Reproduce the article on mandatory surgical masks for aged care workers below in full, word for word.

→ TEXT
● ● ●
Now Mandatory for Aged Care in Lock Down Zones Workers to Wear Surgical Masks

July 16, 2020 Updated: July 16, 2020

Australia’s federal health minister Greg Hunt announced on July 13 that it will be mandatory for aged care workers in locked down zones to wear surgical face masks, concerned by the outbreaks of the CCP virus.

Speaking on Nine’s Today Show on July 15, Hunt said, “I think if we are honest, there will be more lives lost, and there will be people admitted to ICU and more on ventilation.”

Four million masks were made available for over 60,000 aged care staff. This is in addition to one million masks provided for health workers last week.

According to Hunt, this will immediately assist an estimated 449 residential aged care facilities and 425 home care providers, with a total of 60,427 aged care recipients in these services.

Currently, eight Victorian aged care facilities have residents with COVID-19, the disease caused by the CCP (Chinese Communist Party) virus, commonly known as novel coronavirus. Staff at a further 24 nursing homes have tested positive for the virus.

There are 111 people hospitalised with COVID-19, the highest in a day since April 29, where there were 93 patients. Also, 28 people are in ICU and Hunt said 21 are on ventilation.

Australia Trials New Anti-Viral Drug

Australia has also become one of the first nations in the world to offer treatment with an anti-viral drug known as remdesivir, commonly known as Veklury.

Remdesivir received provisional approval from Therapeutic Goods Administration (TGA) on July 12, the health minister announced in a media release on July 13.

The drug which has been touted as being able to reduce recovery times for COVID-19 will be used as part of a strategy to enable patients “to leave hospital earlier, freeing beds for those in need,” said Hunt.

“Australia, through TGA, is one of the first regulators in the world to authorise the use of remdesivir for the treatment of COVID-19, following on from recent approvals in European Union, Japan, and Singapore,” said Hunt.

Trials on remdesivir were held in the United States and China earlier this year but yielded mixed results.

Trials held in Wuhan, China, between February and March 2020 were dismissed because an insufficient number of people were tested to conclude the drug’s effectiveness.

Of the two trials held in the United States, one showed that COVID-19 recovery time reduced from 15 days to 11.

“It is not a prevention or a cure for those with mild symptoms, but it is an important part of our response to support those who are most impacted. Remdesivir has been shown to assist those who have been hospitalised with COVID symptoms,” Hunt said

Victoria has already recorded three more deaths in the past week from COVID-19, taking the state’s total in 27.

On July 14 and 15 a man and woman, in their 80s, and a woman in her 90s, died from the disease.

Nationally, 111 deaths have been attributed to the CCP virus.
● ● ●
→ ENTRIES SUPPLIED

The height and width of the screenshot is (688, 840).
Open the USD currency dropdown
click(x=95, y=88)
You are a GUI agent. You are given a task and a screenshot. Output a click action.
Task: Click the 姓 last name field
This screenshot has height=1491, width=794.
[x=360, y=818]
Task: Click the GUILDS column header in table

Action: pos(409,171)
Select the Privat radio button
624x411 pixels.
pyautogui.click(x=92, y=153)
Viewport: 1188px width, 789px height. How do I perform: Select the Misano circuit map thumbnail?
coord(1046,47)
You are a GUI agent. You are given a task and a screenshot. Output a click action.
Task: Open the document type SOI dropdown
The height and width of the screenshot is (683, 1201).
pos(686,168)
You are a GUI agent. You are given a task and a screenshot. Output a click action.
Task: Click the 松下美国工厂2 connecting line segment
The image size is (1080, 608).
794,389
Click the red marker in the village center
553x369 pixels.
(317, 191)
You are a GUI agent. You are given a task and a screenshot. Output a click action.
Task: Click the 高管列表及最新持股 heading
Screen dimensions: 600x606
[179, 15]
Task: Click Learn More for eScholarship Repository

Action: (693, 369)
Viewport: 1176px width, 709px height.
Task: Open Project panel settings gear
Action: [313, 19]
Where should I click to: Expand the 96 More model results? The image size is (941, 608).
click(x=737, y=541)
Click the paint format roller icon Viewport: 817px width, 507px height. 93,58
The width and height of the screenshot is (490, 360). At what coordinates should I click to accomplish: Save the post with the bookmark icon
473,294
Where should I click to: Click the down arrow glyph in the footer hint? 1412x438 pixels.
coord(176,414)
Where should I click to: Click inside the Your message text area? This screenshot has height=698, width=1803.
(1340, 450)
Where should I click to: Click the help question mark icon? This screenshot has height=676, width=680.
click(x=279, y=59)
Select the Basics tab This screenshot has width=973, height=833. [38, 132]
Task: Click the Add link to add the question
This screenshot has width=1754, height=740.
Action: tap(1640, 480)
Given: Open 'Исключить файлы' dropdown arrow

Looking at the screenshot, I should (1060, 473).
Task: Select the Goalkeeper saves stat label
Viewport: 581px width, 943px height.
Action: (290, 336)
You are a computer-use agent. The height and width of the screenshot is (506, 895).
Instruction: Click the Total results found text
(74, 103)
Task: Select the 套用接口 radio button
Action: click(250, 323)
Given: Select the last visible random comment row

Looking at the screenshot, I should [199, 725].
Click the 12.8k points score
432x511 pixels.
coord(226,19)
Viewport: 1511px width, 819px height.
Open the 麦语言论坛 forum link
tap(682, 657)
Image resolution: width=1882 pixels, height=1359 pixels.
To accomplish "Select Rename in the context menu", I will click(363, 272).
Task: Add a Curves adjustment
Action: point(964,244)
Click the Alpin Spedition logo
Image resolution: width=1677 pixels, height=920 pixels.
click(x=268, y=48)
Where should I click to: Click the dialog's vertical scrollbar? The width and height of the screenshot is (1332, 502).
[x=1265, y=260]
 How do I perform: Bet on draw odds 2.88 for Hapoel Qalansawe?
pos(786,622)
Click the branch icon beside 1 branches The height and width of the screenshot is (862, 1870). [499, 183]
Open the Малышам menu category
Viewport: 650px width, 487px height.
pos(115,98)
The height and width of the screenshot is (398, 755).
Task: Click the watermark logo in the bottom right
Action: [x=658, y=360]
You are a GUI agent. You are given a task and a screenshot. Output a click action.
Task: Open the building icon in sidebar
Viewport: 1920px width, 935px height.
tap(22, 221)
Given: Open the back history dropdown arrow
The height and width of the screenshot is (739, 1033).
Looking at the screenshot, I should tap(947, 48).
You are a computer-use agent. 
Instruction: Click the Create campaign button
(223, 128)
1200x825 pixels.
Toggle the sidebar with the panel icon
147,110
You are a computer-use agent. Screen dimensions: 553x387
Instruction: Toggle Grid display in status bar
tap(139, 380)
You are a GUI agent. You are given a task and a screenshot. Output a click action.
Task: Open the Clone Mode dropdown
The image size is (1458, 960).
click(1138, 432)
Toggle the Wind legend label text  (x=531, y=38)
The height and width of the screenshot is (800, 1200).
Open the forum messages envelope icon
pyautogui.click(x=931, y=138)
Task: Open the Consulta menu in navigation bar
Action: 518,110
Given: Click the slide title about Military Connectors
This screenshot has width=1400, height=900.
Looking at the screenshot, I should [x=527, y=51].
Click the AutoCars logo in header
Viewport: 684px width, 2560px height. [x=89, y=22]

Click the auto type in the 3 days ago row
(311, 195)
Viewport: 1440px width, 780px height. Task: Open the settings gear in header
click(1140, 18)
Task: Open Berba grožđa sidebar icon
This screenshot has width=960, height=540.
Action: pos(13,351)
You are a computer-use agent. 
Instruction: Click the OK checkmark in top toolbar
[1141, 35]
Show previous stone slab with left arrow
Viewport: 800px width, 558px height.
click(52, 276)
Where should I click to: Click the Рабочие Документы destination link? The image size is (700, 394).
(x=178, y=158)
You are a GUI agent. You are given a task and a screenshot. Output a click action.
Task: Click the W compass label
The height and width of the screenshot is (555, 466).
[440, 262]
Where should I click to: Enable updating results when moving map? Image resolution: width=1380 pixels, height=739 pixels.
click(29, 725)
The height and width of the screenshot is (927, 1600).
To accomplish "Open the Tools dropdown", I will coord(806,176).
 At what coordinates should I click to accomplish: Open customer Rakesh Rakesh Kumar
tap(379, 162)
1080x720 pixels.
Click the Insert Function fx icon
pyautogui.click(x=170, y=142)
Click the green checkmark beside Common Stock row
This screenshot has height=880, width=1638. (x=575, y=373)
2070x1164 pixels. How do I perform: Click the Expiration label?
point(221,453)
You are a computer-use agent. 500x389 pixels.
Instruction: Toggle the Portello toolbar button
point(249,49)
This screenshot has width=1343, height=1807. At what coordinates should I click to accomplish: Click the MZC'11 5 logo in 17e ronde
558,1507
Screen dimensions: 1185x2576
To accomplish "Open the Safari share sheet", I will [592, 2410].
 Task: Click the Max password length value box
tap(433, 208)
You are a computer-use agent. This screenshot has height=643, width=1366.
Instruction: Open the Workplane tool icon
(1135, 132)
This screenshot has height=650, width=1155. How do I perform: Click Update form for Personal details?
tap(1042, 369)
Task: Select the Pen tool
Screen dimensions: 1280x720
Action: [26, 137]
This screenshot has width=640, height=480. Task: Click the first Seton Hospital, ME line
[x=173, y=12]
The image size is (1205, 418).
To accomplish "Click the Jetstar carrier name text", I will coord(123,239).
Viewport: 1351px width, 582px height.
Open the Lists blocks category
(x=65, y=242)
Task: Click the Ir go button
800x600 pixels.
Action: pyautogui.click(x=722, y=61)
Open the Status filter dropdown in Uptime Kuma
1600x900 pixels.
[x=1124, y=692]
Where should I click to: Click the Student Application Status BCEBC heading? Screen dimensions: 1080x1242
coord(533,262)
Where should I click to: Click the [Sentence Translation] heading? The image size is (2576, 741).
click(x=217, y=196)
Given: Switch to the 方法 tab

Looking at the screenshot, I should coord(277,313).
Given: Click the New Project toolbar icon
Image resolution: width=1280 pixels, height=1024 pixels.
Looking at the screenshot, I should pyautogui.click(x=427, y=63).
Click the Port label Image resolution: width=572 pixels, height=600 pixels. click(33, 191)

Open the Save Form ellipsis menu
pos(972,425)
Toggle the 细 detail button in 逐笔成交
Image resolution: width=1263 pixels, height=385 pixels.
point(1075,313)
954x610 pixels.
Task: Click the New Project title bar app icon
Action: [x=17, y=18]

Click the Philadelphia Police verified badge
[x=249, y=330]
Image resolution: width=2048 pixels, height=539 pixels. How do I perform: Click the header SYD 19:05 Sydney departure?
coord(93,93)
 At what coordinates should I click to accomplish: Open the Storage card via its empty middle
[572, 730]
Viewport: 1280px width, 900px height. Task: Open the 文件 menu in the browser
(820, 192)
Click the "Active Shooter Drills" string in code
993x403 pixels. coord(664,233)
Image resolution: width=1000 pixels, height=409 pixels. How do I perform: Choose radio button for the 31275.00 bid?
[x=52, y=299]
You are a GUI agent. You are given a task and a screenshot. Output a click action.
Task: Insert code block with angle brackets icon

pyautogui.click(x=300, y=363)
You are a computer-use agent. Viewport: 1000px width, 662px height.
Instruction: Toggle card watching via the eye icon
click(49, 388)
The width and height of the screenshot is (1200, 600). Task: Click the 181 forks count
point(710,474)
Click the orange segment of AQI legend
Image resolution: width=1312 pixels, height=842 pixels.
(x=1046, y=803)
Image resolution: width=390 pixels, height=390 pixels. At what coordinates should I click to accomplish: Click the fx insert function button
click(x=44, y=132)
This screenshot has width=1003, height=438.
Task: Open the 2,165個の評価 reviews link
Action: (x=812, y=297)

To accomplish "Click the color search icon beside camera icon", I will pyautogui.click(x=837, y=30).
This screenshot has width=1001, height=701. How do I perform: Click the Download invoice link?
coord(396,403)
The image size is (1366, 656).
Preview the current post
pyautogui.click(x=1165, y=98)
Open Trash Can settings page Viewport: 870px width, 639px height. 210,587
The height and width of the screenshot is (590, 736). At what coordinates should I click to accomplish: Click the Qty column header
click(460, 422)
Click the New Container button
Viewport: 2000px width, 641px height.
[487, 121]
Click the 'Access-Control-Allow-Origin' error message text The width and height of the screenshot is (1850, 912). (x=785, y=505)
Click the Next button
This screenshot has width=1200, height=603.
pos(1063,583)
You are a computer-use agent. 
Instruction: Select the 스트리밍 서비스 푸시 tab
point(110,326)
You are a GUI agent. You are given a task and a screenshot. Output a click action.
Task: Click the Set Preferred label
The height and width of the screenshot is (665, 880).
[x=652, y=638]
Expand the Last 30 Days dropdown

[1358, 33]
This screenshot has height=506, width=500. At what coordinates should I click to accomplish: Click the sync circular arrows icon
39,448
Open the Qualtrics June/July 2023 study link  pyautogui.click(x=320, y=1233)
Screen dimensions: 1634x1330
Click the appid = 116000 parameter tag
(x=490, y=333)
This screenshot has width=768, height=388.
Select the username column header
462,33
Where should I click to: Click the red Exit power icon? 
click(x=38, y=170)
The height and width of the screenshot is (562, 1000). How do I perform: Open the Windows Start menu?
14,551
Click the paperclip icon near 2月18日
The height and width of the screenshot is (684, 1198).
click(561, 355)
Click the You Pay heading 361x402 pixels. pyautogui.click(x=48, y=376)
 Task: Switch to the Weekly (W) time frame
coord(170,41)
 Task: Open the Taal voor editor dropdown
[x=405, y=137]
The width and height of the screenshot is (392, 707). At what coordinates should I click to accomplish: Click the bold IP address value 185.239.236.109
● ● ●
→ SOLVED PROBLEM
Now Mandatory for Aged Care in Lock Down Zones Workers to Wear Surgical Masks

July 16, 2020 Updated: July 16, 2020

Australia’s federal health minister Greg Hunt announced on July 13 that it will be mandatory for aged care workers in locked down zones to wear surgical face masks, concerned by the outbreaks of the CCP virus.

Speaking on Nine’s Today Show on July 15, Hunt said, “I think if we are honest, there will be more lives lost, and there will be people admitted to ICU and more on ventilation.”

Four million masks were made available for over 60,000 aged care staff. This is in addition to one million masks provided for health workers last week.

According to Hunt, this will immediately assist an estimated 449 residential aged care facilities and 425 home care providers, with a total of 60,427 aged care recipients in these services.

Currently, eight Victorian aged care facilities have residents with COVID-19, the disease caused by the CCP (Chinese Communist Party) virus, commonly known as novel coronavirus. Staff at a further 24 nursing homes have tested positive for the virus.

There are 111 people hospitalised with COVID-19, the highest in a day since April 29, where there were 93 patients. Also, 28 people are in ICU and Hunt said 21 are on ventilation.

Australia Trials New Anti-Viral Drug

Australia has also become one of the first nations in the world to offer treatment with an anti-viral drug known as remdesivir, commonly known as Veklury.

Remdesivir received provisional approval from Therapeutic Goods Administration (TGA) on July 12, the health minister announced in a media release on July 13.

The drug which has been touted as being able to reduce recovery times for COVID-19 will be used as part of a strategy to enable patients “to leave hospital earlier, freeing beds for those in need,” said Hunt.

“Australia, through TGA, is one of the first regulators in the world to authorise the use of remdesivir for the treatment of COVID-19, following on from recent approvals in European Union, Japan, and Singapore,” said Hunt.

Trials on remdesivir were held in the United States and China earlier this year but yielded mixed results.

Trials held in Wuhan, China, between February and March 2020 were dismissed because an insufficient number of people were tested to conclude the drug’s effectiveness.

Of the two trials held in the United States, one showed that COVID-19 recovery time reduced from 15 days to 11.

“It is not a prevention or a cure for those with mild symptoms, but it is an important part of our response to support those who are most impacted. Remdesivir has been shown to assist those who have been hospitalised with COVID symptoms,” Hunt said

Victoria has already recorded three more deaths in the past week from COVID-19, taking the state’s total in 27.

On July 14 and 15 a man and woman, in their 80s, and a woman in her 90s, died from the disease.

Nationally, 111 deaths have been attributed to the CCP virus.